# Lab | Data Aggregation and Filtering

In this challenge, we will continue to work with customer data from an insurance company. We will use the dataset called marketing_customer_analysis.csv, which can be found at the following link:

https://raw.githubusercontent.com/data-bootcamp-v4/data/main/marketing_customer_analysis.csv

This dataset contains information such as customer demographics, policy details, vehicle information, and the customer's response to the last marketing campaign. Our goal is to explore and analyze this data by first performing data cleaning, formatting, and structuring.

1. Create a new DataFrame that only includes customers who have a total_claim_amount greater than $1,000 and have a response of "Yes" to the last marketing campaign.

2. Using the original Dataframe, analyze the average total_claim_amount by each policy type and gender for customers who have responded "Yes" to the last marketing campaign. Write your conclusions.

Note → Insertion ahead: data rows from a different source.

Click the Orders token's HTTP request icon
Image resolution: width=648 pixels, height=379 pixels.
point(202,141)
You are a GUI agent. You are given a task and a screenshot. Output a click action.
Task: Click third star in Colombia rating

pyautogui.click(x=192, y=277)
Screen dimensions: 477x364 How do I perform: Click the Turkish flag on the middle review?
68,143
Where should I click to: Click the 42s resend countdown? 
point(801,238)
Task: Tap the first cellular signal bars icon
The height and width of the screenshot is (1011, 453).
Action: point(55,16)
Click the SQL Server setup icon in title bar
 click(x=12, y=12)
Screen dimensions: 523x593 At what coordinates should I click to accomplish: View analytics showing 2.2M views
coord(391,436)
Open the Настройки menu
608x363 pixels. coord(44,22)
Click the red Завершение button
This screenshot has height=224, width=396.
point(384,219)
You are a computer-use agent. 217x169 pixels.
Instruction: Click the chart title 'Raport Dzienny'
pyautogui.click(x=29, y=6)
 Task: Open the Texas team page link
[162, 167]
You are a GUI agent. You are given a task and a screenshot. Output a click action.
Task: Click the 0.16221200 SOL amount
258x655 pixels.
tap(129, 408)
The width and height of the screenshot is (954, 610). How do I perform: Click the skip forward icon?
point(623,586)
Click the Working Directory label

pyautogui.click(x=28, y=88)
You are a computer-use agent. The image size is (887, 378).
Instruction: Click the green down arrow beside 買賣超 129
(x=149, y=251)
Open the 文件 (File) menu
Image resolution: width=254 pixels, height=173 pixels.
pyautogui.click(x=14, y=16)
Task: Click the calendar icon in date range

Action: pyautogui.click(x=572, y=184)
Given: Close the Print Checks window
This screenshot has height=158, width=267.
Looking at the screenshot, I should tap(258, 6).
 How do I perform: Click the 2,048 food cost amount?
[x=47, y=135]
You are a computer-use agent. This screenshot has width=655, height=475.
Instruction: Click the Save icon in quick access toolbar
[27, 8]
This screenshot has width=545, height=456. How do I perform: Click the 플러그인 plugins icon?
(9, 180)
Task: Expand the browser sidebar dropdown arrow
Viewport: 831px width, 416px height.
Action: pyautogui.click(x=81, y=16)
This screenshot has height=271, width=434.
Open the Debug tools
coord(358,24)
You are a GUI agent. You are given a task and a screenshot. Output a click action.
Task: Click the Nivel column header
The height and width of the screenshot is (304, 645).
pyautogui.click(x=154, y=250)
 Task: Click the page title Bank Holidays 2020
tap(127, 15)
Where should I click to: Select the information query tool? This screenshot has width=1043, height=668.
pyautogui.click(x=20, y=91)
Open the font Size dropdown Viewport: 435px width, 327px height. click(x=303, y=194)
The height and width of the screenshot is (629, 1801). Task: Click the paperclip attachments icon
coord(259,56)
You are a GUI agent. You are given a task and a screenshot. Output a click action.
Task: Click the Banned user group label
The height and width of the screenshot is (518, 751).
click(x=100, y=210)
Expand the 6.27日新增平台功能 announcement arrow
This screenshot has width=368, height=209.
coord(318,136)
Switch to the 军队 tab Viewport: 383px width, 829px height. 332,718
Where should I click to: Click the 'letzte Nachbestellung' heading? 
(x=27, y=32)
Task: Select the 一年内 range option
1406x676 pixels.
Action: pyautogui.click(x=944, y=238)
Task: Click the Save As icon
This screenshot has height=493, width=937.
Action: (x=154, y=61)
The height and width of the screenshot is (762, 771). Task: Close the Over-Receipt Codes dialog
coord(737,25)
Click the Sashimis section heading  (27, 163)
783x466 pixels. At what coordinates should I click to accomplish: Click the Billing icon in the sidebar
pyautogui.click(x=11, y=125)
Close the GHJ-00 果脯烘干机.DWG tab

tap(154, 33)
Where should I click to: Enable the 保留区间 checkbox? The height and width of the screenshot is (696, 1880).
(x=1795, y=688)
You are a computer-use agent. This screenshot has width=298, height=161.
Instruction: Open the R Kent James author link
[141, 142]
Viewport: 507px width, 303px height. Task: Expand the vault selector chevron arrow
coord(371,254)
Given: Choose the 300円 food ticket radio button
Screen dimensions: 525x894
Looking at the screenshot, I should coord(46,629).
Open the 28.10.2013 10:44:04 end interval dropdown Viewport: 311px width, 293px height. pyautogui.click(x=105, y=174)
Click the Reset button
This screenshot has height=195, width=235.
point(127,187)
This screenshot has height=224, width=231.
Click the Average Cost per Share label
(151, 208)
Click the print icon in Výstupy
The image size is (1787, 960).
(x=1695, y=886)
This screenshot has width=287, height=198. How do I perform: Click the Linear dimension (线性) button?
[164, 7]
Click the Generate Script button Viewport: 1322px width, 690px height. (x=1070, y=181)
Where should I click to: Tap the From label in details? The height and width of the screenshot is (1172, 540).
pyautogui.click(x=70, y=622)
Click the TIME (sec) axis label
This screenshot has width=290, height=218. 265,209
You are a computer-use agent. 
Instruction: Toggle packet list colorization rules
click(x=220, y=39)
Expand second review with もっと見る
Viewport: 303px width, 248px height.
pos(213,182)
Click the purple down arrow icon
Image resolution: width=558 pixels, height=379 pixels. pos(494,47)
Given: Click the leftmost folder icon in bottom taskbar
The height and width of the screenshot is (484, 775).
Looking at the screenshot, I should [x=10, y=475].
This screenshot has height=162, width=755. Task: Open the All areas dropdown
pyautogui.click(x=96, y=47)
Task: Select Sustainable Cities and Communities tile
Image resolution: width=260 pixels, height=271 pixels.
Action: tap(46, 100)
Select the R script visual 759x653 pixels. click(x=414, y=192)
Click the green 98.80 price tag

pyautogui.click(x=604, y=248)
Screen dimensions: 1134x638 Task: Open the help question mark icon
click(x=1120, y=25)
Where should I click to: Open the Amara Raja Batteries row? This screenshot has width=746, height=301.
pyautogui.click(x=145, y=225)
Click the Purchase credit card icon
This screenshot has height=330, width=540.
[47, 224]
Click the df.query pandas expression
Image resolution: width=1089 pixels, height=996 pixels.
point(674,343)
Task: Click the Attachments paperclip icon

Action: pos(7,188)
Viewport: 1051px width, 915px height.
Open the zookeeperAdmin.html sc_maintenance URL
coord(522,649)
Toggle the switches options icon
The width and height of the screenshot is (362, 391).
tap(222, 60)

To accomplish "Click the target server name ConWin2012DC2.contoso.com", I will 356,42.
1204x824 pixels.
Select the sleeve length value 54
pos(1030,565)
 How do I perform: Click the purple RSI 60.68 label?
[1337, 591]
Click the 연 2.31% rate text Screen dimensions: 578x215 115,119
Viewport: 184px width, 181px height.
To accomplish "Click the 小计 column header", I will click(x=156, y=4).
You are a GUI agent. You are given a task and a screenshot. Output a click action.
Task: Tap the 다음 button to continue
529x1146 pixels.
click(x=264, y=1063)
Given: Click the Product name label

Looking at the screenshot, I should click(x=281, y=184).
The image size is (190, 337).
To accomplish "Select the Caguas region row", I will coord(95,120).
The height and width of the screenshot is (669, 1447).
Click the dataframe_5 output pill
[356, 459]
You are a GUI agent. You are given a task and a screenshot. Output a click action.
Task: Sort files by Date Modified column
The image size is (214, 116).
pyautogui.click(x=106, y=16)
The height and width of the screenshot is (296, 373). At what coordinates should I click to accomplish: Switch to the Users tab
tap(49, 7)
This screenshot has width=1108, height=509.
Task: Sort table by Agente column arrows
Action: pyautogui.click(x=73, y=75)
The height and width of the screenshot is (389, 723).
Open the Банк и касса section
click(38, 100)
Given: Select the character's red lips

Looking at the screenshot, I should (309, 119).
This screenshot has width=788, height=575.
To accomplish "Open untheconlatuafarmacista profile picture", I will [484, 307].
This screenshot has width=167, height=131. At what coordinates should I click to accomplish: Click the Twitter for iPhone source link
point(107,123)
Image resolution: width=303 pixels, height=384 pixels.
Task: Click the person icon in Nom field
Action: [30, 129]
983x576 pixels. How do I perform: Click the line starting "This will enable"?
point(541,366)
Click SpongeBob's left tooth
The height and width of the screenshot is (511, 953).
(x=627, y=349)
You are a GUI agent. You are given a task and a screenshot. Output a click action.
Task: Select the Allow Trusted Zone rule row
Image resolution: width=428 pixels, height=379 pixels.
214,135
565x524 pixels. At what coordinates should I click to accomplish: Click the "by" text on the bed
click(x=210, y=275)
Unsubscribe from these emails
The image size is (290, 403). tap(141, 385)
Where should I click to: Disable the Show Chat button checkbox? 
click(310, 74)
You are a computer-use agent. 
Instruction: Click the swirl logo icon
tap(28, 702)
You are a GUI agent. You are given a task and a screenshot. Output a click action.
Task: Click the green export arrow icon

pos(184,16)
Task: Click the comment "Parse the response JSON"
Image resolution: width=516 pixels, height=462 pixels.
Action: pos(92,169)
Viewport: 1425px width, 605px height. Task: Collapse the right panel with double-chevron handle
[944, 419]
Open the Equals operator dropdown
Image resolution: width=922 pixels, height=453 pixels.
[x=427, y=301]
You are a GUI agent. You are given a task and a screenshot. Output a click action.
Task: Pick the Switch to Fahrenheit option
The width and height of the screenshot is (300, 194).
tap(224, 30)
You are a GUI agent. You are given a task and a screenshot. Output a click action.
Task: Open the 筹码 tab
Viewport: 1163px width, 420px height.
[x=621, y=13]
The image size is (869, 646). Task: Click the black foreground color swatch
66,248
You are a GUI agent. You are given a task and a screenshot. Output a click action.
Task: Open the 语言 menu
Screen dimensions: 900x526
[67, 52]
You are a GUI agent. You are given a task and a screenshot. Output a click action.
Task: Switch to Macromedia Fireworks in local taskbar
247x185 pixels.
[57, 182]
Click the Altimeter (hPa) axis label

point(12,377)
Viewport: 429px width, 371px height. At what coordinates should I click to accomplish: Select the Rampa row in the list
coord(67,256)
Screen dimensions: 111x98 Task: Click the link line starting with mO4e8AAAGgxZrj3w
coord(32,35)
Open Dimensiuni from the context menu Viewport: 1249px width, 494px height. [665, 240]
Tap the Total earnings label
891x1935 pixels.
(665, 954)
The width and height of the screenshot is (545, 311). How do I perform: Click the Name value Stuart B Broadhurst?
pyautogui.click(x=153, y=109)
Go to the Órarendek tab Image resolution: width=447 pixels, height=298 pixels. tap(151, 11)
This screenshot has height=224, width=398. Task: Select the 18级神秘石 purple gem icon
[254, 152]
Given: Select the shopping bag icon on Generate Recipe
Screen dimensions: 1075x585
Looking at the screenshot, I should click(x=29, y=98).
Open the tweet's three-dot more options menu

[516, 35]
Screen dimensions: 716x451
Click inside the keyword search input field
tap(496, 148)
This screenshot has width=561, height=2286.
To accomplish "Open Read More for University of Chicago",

3. Analyze the total number of customers who have policies in each state, and then filter the results to only include states where there are more than 500 customers.

4. Find the maximum, minimum, and median customer lifetime value by education level and gender. Write your conclusions.

Import dataset and load it into a dataframe

In [24]:
#Import libraries that will be working with
import pandas as pd 
# Load dataset from an online source
url = "https://raw.githubusercontent.com/data-bootcamp-v4/data/main/marketing_customer_analysis.csv"
df_insurance_marketing_customer = pd.read_csv(url)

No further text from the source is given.